Firenze 1966 – 2016. La bellezza salvata

Cosa rappresentò per il patrimonio artistico e culturale dell’Italia l’alluvione che all’alba del 4 novembre 1966 sconvolse Firenze e la Toscana?

A 50 anni dal cataclisma che devastò il patrimonio di chiese, musei e istituti culturali in città e nel territorio, la mostra ‘Firenze 1966 – 2016. La bellezza salvata (Palazzo Medici Riccardi, 1 dicembre-26 marzo) curata da Cristina Acidini e Elena Capretti fa il punto sull’immenso danno subito, sull’enorme lavoro svolto, sulle conoscenze e sulle competenze acquisite, su quanto resta da fare.

La mostra si propone ai cittadini e ai visitatori come tangibile deposito di memorie da trasmettere alla comunità, soprattutto a quella di giovani e giovanissimi di oggi che non vissero quell’esperienza.
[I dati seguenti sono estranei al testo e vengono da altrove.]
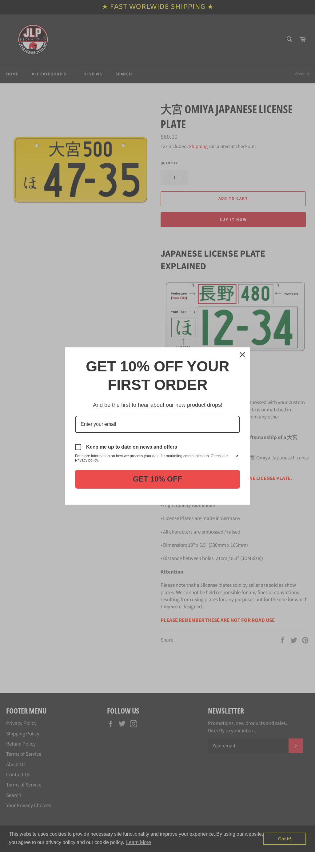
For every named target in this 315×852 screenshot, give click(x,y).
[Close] (242, 354)
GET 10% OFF (157, 479)
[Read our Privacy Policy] (236, 456)
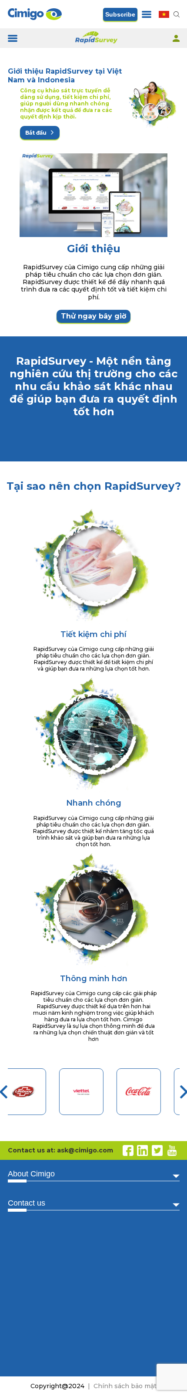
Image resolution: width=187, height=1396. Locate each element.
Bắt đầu (36, 132)
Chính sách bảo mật (125, 1386)
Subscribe (120, 14)
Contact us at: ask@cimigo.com (60, 1150)
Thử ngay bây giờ (93, 316)
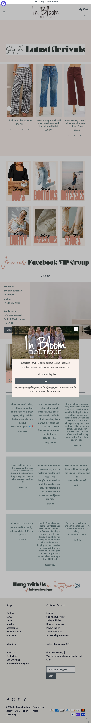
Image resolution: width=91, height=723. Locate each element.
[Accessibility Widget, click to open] (3, 3)
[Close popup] (76, 329)
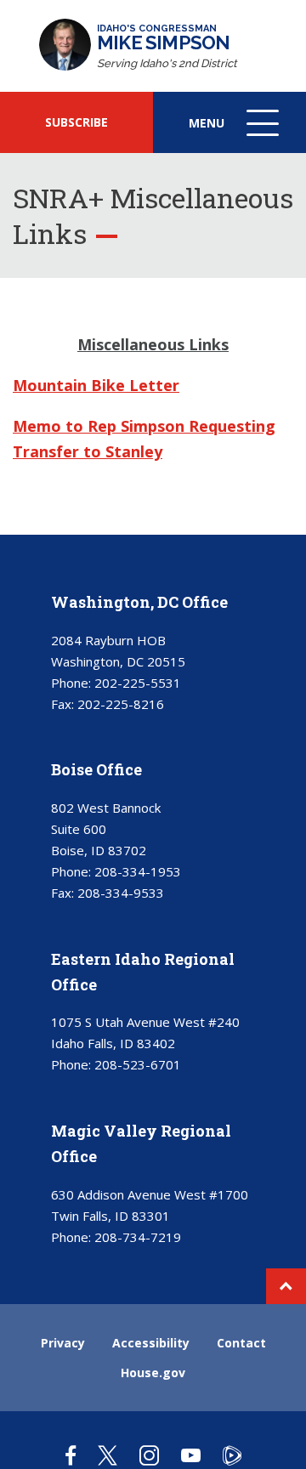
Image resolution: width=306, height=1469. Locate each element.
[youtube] (191, 1455)
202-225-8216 (120, 703)
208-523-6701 (137, 1064)
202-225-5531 (137, 682)
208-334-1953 (137, 871)
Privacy (63, 1343)
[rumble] (232, 1455)
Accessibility (151, 1343)
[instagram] (149, 1455)
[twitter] (107, 1455)
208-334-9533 (120, 892)
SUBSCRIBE (76, 122)
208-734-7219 (137, 1236)
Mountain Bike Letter (96, 385)
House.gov (153, 1372)
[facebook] (70, 1455)
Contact (241, 1343)
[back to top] (286, 1286)
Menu (235, 134)
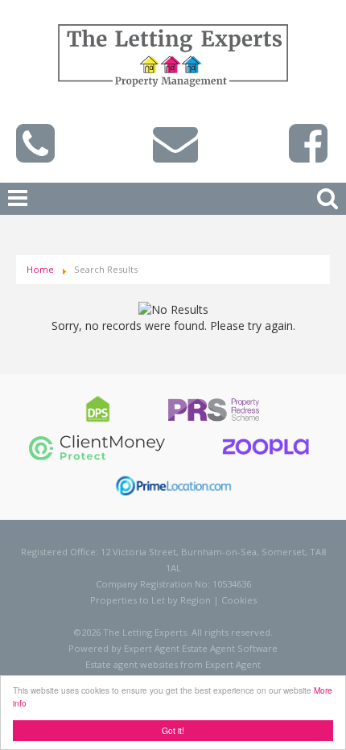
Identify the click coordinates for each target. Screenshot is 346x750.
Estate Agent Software (230, 648)
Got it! (173, 730)
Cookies (239, 600)
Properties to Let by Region (150, 600)
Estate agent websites (131, 664)
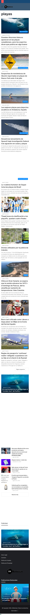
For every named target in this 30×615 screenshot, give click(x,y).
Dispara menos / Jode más (19, 460)
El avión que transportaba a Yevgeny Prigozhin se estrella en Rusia (20, 477)
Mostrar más (15, 494)
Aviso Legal (4, 555)
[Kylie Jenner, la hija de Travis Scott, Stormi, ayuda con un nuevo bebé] (5, 470)
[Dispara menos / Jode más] (5, 462)
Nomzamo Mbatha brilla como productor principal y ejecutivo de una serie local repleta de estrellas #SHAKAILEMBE (20, 452)
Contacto (3, 557)
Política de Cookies (6, 560)
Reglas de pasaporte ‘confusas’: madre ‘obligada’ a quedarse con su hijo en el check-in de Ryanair (14, 355)
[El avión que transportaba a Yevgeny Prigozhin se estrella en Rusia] (5, 479)
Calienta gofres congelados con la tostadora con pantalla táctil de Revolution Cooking (20, 486)
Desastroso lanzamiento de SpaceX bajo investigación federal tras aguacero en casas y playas (15, 141)
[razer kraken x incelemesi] (15, 614)
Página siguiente (20, 369)
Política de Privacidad (6, 563)
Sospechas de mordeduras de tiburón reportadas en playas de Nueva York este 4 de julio (14, 76)
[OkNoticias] (8, 6)
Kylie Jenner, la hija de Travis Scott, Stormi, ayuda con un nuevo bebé (20, 469)
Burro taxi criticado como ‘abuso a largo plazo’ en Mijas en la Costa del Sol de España (15, 321)
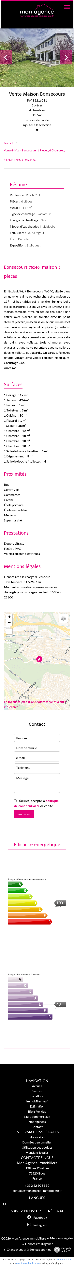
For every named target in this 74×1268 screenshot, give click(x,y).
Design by (66, 1250)
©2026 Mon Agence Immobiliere (23, 1238)
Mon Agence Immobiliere (37, 1163)
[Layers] (63, 618)
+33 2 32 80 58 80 (37, 1185)
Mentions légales (61, 1238)
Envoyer (24, 814)
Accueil (8, 143)
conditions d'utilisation (28, 1263)
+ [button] (9, 616)
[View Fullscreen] (9, 631)
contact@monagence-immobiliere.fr (37, 1190)
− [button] (9, 622)
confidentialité (63, 1259)
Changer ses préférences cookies (29, 1249)
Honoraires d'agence (39, 1244)
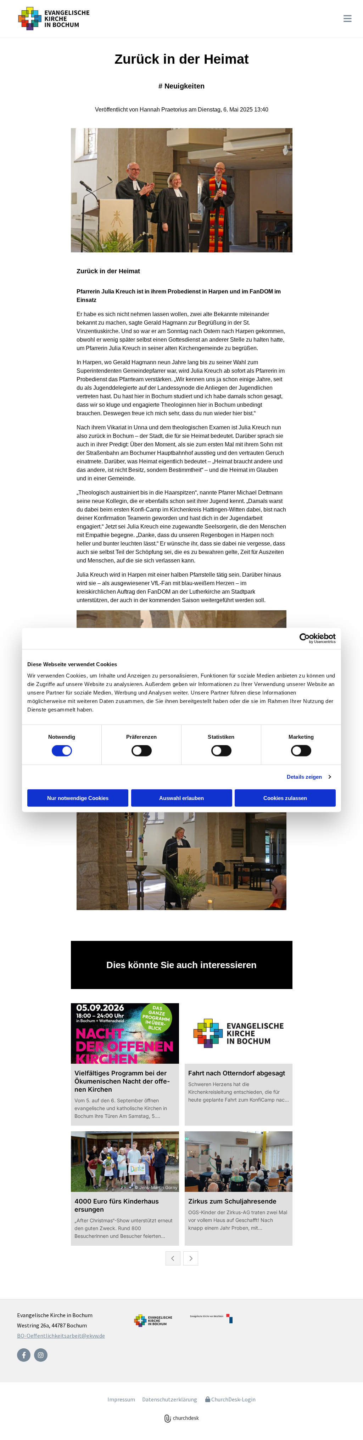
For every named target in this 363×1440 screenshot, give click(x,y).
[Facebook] (23, 1355)
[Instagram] (40, 1355)
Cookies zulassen (285, 798)
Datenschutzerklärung (169, 1399)
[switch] (142, 750)
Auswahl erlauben (181, 798)
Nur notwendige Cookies (77, 798)
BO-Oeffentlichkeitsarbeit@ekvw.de (61, 1335)
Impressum (121, 1399)
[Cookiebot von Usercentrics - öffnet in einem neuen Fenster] (305, 638)
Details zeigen (304, 777)
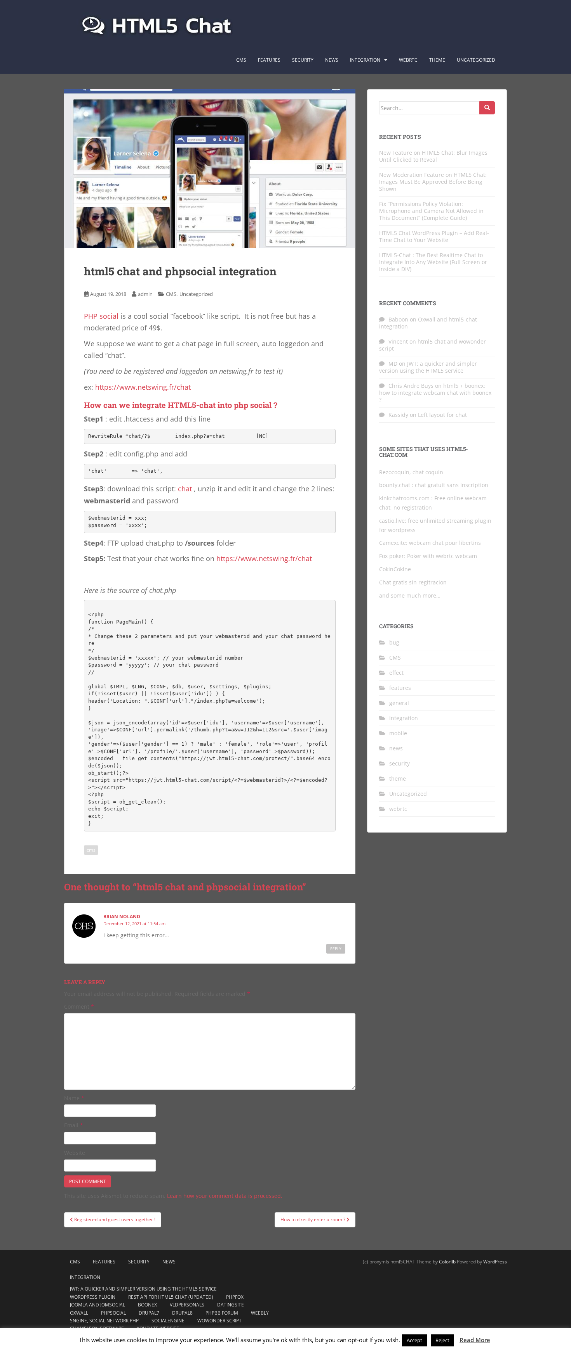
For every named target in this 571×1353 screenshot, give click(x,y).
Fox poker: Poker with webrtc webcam (428, 556)
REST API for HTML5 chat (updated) (170, 1297)
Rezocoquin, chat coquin (411, 472)
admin (145, 293)
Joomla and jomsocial (97, 1304)
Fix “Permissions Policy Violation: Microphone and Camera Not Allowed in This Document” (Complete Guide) (431, 210)
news (396, 748)
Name (74, 1098)
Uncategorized (476, 60)
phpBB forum (221, 1313)
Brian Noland (121, 916)
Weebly (260, 1313)
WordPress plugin (92, 1297)
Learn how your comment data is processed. (224, 1195)
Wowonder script (219, 1320)
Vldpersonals (187, 1304)
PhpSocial (113, 1313)
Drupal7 (149, 1313)
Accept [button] (414, 1340)
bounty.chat (394, 485)
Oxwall (79, 1313)
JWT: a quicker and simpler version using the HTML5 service (428, 367)
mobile (398, 733)
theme (397, 778)
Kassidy (398, 414)
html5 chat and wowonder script (432, 345)
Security (302, 60)
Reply (335, 948)
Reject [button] (442, 1340)
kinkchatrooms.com (404, 498)
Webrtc (408, 60)
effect (396, 672)
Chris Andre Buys (410, 385)
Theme (437, 60)
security (399, 763)
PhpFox (235, 1297)
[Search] (487, 107)
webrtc (398, 808)
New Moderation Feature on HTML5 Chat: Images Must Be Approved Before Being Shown (433, 181)
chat (185, 488)
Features (269, 60)
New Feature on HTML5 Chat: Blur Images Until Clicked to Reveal (433, 156)
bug (394, 642)
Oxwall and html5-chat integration (428, 323)
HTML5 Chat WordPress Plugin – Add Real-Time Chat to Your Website (434, 236)
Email (73, 1125)
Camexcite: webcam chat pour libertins (430, 542)
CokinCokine (395, 569)
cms (91, 850)
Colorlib (447, 1261)
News (331, 60)
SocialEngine (168, 1320)
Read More (475, 1340)
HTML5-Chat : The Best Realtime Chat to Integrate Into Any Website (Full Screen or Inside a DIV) (433, 262)
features (400, 687)
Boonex (147, 1304)
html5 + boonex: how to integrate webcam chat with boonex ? (435, 392)
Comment (79, 1006)
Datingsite (230, 1304)
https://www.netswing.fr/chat (143, 387)
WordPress (495, 1261)
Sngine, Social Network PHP (104, 1320)
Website (74, 1152)
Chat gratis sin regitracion (413, 582)
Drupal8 (182, 1313)
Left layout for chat (442, 414)
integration (365, 60)
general (399, 703)
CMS (241, 60)
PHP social (101, 316)
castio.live (392, 520)
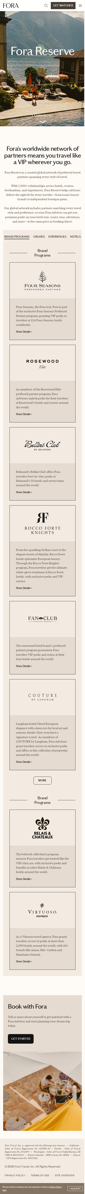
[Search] (46, 5)
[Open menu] (80, 5)
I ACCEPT (75, 1188)
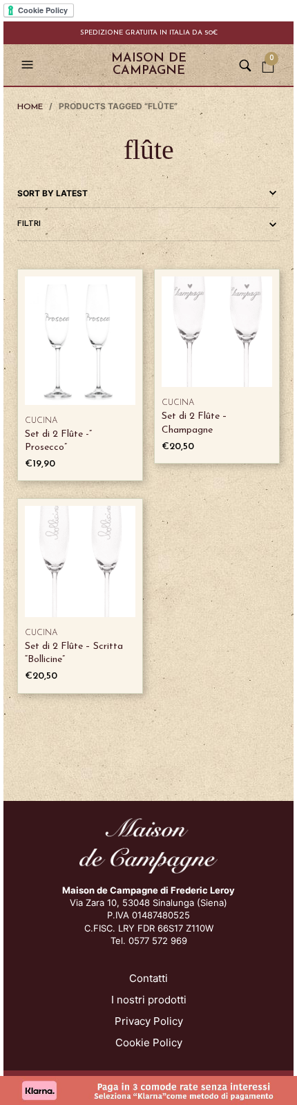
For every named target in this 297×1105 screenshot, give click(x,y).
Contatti (148, 978)
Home (30, 107)
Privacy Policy (149, 1021)
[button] (29, 65)
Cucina (41, 421)
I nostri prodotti (148, 999)
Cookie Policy (148, 1042)
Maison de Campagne (148, 65)
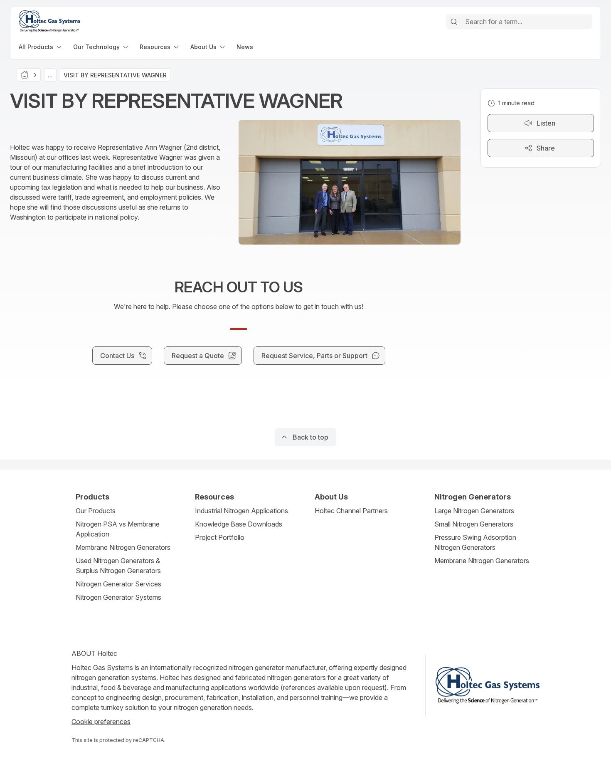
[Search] (453, 21)
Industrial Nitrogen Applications (241, 511)
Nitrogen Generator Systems (118, 597)
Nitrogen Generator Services (118, 584)
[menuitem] (41, 46)
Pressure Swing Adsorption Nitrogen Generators (475, 542)
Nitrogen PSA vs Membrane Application (118, 529)
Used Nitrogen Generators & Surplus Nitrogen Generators (118, 565)
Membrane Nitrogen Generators (123, 547)
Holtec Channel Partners (351, 511)
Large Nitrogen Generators (474, 511)
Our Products (96, 511)
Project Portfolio (219, 537)
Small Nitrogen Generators (473, 524)
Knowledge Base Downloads (238, 524)
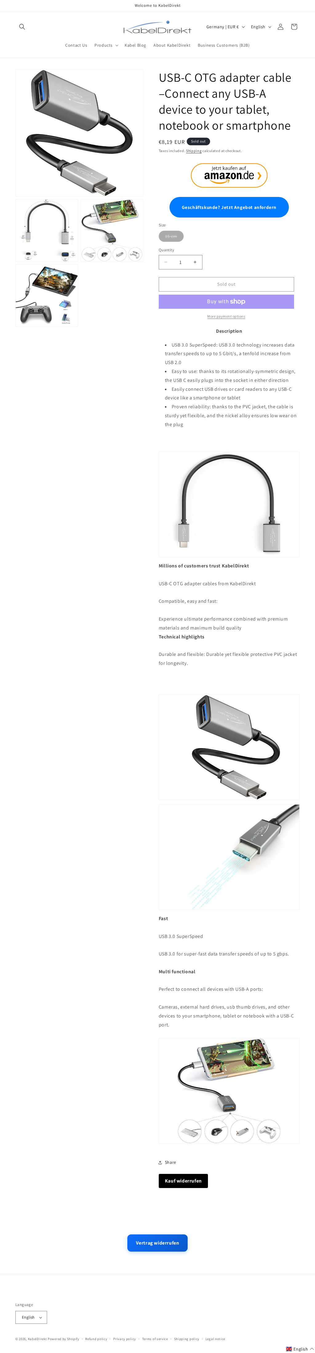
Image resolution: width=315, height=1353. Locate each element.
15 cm (171, 236)
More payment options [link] (226, 316)
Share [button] (170, 1162)
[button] (22, 26)
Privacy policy (124, 1339)
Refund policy (96, 1339)
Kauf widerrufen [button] (183, 1181)
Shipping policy (187, 1339)
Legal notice (215, 1339)
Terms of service (155, 1339)
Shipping (194, 150)
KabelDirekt (37, 1339)
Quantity (166, 250)
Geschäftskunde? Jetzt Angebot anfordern (229, 207)
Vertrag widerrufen (157, 1243)
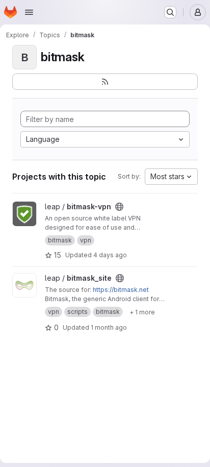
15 (57, 255)
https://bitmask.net (121, 289)
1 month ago (109, 327)
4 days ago (110, 255)
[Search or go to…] (170, 12)
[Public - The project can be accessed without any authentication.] (119, 207)
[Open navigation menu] (29, 12)
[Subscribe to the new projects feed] (105, 81)
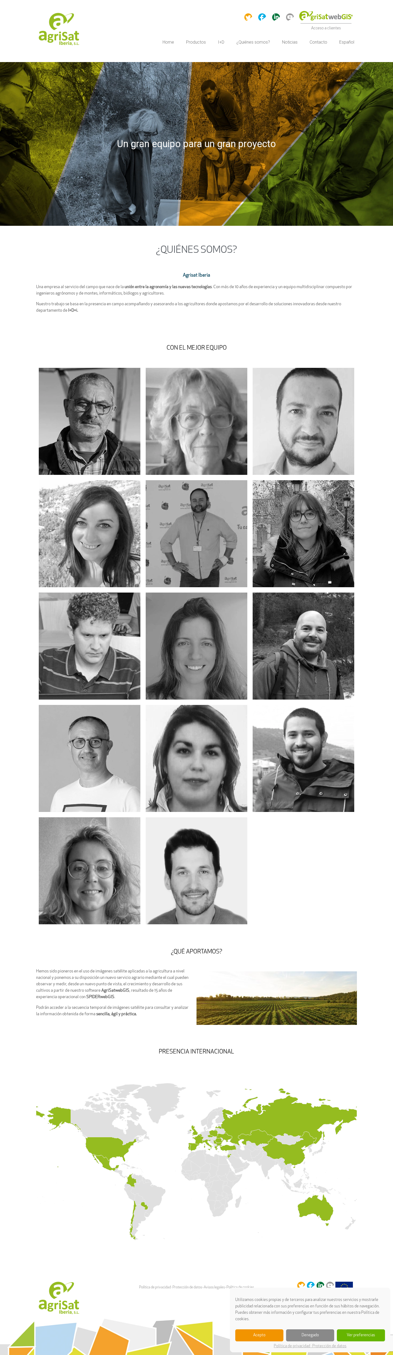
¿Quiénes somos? (253, 42)
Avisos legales (214, 1287)
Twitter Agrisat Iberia (248, 17)
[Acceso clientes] (326, 29)
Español (346, 42)
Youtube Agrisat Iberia (290, 17)
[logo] (60, 30)
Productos (196, 42)
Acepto (259, 1335)
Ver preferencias (361, 1335)
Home (168, 42)
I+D (221, 42)
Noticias (290, 42)
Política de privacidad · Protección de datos (310, 1346)
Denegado (310, 1335)
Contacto (318, 42)
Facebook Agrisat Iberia (262, 17)
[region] (196, 144)
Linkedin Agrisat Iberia (276, 17)
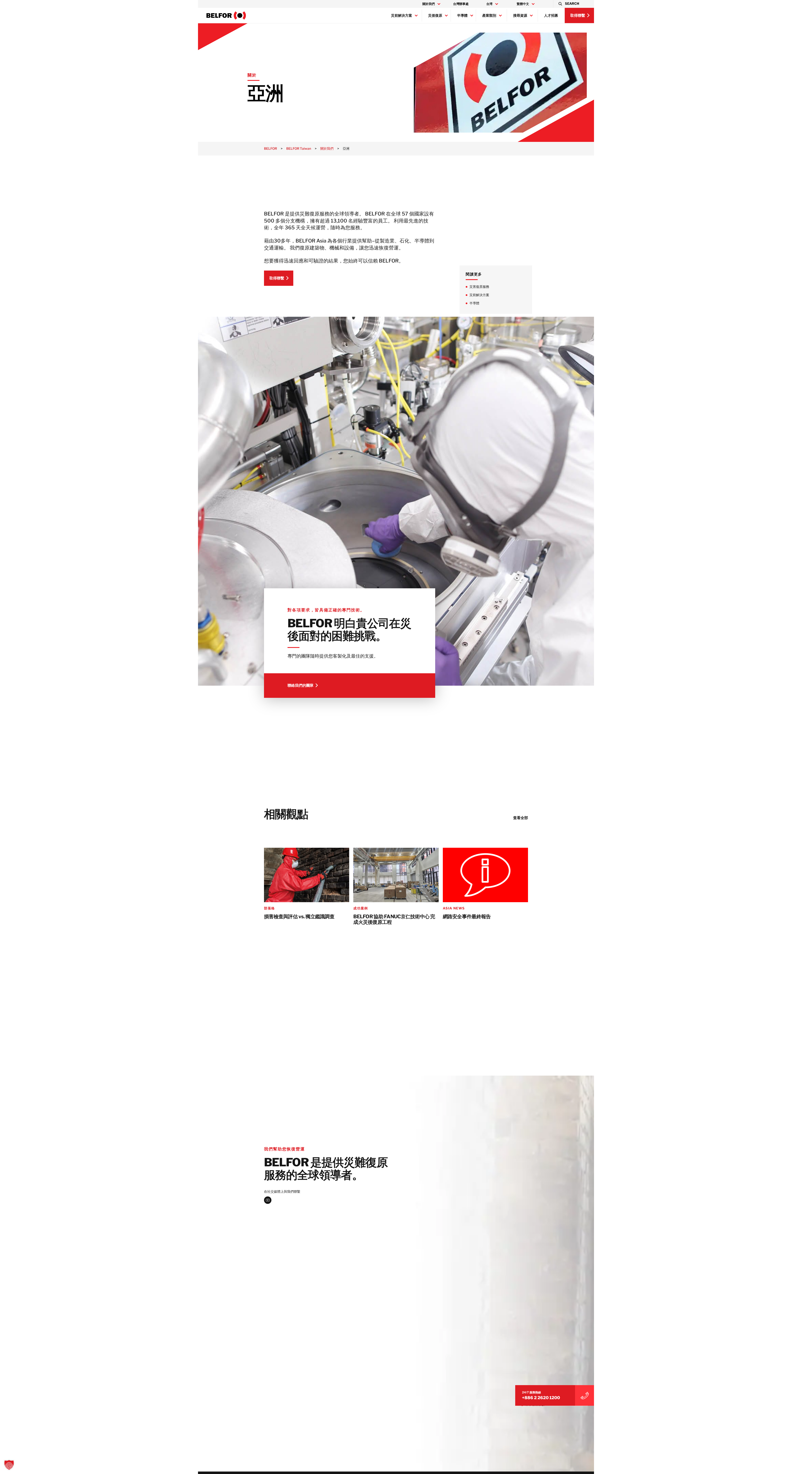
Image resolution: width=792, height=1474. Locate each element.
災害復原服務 (479, 287)
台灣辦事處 (461, 4)
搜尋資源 (520, 15)
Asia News (454, 908)
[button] (568, 4)
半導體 (462, 15)
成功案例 (360, 908)
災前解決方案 (401, 15)
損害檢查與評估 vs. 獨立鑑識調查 (299, 916)
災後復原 (435, 15)
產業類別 (489, 15)
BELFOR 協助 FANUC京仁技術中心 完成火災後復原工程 (394, 919)
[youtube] (267, 1200)
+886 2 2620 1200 (541, 1397)
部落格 (269, 908)
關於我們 (428, 4)
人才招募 (551, 15)
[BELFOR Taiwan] (226, 15)
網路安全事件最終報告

L’esposizione presenta un itinerario articolato fra alcuni dei luoghi più colpiti dall’alluvione del ’66 (musei, collezioni, biblioteche, archivi, luoghi di culto), e si snoda fra gli ambienti monumentali di Palazzo Medici Riccardi (dove aveva sede nel 1966 il Museo Mediceo, letteralmente annientato dall’acqua), proponendo una selezione di dipinti, sculture, libri, documenti, oggetti d’arte applicata, strumenti musicali e scientifici e fotografie storiche, che unisce la qualità artistica all’interesse storico e documentario.

La mostra sarà visibile fino al 26 marzo 2017.